CONCORD, N.H. (AP) — New Hampshire’s attorney general on Monday ordered national Democratic party leaders to stop calling the state’s unsanctioned presidential primary “meaningless,” saying doing so violates state law.
The cease-and-desist notice came three days after the co-chairs of the Democratic National Committee’s rules committee told New Hampshire party leaders to “educate the public that January 23rd is a non-binding presidential preference event and is meaningless.” In a letter to Chairman Ray Buckley, they also called the primary “detrimental” and said “non-compliant processes can disenfranchise and confuse voters.”
But Attorney General John Formella said it’s the DNC that is in danger of harming voters. Formella, appointed by Republican Gov. Chris Sununu, did not say whether he is considering criminal charges, but his office later said he hasn’t ruled it out. He released a statement saying the comments amount to an illegal attempt to deter voters from participating in the primary and cited state laws against criminal solicitation and voter suppression. The latter, a felony, makes it illegal to attempt to deter someone from voting based on fraudulent, deceptive or misleading information.
“Regardless of whether the DNC refuses to award delegates to the party’s national convention based on the results of the January 23, 2024, New Hampshire democratic Presidential Primary Election, this New Hampshire election is not “meaningless,’” Formella said. Statements to the contrary are false, deceptive and misleading.”
New Hampshire’s secretary of state scheduled the primary in accordance with a state law that requires both the Republican and Democratic primaries to be held at least seven days before any similar contest. But that put the state at odds with the DNC’s calendar, which starts with a primary in South Carolina on Feb. 3 followed by Nevada. Aimed at giving Black and other minority voters a larger, earlier role, the schedule also moves Michigan into the group of early states voting before Super Tuesday on March 5, when most of the rest of the country holds primaries.

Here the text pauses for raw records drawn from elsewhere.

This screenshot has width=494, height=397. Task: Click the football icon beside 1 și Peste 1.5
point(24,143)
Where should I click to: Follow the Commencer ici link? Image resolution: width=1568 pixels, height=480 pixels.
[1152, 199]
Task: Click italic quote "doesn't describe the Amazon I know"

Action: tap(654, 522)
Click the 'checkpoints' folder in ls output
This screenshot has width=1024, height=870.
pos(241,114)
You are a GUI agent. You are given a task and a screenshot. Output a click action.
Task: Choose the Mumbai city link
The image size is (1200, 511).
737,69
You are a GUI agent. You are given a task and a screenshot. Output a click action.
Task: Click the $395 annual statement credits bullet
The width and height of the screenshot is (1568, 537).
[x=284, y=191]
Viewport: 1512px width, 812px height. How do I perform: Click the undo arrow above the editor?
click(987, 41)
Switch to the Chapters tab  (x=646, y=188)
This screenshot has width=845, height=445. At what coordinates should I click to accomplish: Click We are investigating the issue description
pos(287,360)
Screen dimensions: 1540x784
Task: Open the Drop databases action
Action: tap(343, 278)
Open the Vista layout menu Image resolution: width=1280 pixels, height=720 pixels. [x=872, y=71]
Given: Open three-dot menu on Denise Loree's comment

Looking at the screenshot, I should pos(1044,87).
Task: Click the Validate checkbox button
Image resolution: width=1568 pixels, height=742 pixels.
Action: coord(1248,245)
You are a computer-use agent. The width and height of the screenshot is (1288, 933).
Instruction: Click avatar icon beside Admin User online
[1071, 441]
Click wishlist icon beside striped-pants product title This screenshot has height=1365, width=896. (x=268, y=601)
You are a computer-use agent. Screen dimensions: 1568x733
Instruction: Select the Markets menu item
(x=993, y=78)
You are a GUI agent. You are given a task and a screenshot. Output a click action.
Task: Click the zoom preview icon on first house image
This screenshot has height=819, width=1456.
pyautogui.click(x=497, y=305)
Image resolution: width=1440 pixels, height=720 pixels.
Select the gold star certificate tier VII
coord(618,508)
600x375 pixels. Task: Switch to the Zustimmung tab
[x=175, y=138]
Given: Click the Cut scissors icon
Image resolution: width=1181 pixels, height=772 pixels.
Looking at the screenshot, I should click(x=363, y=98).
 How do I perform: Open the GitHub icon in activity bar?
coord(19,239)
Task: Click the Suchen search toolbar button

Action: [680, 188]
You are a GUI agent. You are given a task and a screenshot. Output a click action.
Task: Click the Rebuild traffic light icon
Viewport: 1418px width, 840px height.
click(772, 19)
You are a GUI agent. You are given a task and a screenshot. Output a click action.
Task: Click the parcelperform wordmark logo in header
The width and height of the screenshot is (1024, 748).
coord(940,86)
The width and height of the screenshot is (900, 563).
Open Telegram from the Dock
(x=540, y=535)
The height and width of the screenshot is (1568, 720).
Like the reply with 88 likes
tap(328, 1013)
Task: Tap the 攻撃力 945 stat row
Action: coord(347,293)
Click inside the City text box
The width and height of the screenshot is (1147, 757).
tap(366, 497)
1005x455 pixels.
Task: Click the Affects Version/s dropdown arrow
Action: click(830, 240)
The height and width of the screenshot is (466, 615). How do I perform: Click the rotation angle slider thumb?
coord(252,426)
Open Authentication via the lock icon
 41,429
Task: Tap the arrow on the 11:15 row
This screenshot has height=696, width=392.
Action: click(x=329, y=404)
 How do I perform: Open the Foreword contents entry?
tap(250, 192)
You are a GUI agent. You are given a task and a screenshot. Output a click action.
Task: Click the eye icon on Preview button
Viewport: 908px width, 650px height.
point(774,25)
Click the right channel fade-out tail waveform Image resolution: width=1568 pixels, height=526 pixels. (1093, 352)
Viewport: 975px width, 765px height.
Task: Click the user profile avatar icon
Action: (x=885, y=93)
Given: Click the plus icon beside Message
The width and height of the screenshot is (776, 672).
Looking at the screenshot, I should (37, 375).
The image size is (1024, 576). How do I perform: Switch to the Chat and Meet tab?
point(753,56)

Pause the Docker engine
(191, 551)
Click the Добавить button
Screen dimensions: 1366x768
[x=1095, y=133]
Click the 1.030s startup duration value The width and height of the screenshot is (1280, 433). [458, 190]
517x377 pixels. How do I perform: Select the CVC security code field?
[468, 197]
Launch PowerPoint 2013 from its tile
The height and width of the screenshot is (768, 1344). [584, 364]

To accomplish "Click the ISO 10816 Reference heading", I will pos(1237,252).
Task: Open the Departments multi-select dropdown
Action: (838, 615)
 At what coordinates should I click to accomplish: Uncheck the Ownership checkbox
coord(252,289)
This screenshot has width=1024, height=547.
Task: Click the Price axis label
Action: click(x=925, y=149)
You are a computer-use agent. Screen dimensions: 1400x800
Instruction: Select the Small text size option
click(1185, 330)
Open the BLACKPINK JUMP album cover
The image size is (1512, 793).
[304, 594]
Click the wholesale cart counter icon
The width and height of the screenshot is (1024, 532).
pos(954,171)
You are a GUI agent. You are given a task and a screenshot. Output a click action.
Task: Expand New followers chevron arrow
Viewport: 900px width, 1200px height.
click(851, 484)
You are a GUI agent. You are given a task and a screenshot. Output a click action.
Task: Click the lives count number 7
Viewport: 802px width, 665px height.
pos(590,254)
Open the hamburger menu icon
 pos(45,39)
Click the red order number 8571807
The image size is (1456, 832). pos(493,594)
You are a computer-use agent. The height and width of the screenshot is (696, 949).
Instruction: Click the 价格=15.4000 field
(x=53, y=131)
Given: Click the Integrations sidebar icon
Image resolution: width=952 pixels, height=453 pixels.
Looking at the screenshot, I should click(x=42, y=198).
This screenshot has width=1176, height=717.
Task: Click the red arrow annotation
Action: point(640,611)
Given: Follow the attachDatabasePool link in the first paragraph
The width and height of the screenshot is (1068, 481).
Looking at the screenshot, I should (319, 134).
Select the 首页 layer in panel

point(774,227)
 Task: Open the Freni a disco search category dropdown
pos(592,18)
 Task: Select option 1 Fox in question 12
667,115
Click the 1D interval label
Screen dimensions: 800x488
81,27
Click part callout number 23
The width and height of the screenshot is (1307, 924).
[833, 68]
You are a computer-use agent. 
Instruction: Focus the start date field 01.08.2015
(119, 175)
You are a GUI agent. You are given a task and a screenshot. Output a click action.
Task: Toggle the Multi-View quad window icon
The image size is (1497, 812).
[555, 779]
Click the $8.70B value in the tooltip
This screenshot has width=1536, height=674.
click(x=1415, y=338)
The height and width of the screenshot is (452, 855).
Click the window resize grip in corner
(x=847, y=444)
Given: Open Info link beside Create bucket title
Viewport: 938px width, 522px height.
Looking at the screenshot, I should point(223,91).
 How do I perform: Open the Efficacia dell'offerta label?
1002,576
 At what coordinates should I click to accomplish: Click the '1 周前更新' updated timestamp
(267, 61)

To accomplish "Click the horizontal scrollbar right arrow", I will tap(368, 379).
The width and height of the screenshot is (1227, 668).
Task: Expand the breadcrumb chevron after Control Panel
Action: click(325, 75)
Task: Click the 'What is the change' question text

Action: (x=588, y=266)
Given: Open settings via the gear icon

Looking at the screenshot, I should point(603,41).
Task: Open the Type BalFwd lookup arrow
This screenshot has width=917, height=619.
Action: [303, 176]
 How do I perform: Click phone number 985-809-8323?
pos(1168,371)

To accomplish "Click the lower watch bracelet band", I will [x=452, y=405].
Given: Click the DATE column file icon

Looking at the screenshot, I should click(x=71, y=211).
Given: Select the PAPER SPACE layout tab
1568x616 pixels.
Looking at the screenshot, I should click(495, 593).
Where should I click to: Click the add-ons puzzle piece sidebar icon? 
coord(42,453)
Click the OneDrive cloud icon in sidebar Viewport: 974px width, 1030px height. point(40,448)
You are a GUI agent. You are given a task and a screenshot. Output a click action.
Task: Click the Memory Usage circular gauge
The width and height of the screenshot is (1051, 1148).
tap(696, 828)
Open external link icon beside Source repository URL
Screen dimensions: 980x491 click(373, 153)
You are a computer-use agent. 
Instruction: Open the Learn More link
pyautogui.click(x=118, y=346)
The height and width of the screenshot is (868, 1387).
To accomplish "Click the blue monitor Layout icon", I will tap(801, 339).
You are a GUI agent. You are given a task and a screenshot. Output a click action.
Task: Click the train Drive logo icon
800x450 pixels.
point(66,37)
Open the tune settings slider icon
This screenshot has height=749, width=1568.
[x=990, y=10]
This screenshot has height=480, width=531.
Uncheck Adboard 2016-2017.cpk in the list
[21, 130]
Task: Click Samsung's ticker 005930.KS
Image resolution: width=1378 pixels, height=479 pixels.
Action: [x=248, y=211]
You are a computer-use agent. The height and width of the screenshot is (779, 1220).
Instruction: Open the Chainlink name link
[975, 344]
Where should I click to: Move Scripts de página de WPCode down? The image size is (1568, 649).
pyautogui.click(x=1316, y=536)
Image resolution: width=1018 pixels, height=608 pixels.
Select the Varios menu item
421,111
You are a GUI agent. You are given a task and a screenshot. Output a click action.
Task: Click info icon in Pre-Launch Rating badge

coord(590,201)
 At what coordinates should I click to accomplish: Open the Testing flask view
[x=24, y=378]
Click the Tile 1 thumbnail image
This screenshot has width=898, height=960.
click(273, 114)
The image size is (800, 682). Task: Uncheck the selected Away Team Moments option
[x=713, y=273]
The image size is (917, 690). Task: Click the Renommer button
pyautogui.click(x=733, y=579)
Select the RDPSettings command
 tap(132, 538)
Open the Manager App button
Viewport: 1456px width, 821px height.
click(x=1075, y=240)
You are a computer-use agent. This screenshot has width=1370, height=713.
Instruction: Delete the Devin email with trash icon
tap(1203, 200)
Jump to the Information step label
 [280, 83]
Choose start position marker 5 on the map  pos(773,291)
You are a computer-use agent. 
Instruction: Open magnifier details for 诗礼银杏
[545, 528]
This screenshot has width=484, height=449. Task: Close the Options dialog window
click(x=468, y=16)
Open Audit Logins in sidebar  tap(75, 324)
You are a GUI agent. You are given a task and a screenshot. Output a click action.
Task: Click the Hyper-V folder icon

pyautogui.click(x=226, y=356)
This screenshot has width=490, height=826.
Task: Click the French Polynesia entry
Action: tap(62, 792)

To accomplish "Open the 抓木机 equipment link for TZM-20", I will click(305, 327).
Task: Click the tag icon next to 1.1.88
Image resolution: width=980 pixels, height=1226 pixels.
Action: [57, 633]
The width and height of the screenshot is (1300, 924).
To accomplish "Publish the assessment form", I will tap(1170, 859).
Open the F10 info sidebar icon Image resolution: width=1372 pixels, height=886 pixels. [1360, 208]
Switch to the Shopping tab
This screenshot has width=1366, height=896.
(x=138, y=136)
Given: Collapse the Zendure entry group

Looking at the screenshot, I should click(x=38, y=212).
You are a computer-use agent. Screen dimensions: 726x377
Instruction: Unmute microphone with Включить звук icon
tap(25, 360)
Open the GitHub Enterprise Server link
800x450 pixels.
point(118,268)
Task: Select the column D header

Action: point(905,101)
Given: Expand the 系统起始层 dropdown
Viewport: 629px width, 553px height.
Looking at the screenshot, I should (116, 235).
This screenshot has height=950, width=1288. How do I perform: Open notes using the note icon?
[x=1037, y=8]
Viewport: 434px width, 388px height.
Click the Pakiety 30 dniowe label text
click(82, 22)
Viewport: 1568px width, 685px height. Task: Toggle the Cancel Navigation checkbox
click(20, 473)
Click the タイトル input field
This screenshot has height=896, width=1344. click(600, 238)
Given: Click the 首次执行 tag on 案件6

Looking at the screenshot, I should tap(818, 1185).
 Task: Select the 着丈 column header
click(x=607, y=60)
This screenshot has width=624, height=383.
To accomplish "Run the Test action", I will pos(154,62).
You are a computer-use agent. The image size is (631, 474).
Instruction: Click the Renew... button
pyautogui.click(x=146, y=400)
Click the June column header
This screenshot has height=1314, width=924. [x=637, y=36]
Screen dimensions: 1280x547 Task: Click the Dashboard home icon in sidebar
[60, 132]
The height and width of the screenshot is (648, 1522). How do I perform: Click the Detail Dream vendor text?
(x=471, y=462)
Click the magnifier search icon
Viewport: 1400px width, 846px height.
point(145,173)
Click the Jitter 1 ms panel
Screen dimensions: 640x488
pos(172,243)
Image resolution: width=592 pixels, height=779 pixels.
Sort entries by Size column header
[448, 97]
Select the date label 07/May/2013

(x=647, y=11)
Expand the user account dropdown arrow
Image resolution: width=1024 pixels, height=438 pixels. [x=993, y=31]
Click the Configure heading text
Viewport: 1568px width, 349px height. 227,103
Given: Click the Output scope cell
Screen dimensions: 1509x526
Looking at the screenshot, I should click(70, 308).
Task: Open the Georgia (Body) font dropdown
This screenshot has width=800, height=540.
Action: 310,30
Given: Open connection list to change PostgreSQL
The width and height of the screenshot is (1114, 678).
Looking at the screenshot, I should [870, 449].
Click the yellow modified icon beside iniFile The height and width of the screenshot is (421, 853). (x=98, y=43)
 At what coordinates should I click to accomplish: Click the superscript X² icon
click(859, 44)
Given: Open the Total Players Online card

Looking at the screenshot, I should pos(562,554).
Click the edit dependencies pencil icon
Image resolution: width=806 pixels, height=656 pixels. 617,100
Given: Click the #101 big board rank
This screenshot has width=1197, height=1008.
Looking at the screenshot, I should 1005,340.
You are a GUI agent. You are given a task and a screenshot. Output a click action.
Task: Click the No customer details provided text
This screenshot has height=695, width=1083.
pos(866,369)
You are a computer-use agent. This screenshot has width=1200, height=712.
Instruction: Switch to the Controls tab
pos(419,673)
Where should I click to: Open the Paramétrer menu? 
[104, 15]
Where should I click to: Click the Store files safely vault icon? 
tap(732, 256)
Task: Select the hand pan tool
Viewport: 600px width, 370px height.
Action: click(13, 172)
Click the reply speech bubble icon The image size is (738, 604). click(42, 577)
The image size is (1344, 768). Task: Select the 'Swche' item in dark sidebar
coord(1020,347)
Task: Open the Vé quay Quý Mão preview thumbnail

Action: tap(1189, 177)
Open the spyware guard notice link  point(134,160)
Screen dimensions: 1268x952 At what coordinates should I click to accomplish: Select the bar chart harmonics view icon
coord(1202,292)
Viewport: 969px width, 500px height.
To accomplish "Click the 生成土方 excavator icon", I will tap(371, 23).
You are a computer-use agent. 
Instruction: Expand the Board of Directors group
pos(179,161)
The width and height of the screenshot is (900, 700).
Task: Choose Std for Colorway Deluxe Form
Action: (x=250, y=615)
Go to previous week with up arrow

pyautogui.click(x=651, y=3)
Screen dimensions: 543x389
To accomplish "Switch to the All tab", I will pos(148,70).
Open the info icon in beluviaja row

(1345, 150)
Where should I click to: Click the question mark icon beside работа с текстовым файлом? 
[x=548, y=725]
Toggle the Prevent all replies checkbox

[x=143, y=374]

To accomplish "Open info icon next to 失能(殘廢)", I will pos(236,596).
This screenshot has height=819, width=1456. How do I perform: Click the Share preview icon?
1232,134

President Joe Biden, who sought the changes, kept his name off the ballot in New Hampshire, though Democrats have organized a write-in campaign on his behalf.
Republicans will kick off the nominating process with the Iowa caucus on Monday. New Hampshire’s primary eight days later will be a crucial opportunity for GOP candidates to show they can remain competitive against former President Donald Trump, the early front-runner for their party’s presidential nomination.
A spokesperson for the DNC declined to comment Monday. Buckley, the New Hampshire chairman, released a statement reiterating that the secretary of state followed the law in picking the date.
“Well, it’s safe to say in New Hampshire, the DNC is less popular than the NY Yankees,” he said. “Nothing has changed, and we look forward to seeing a great Democratic voter turnout on January 23rd.”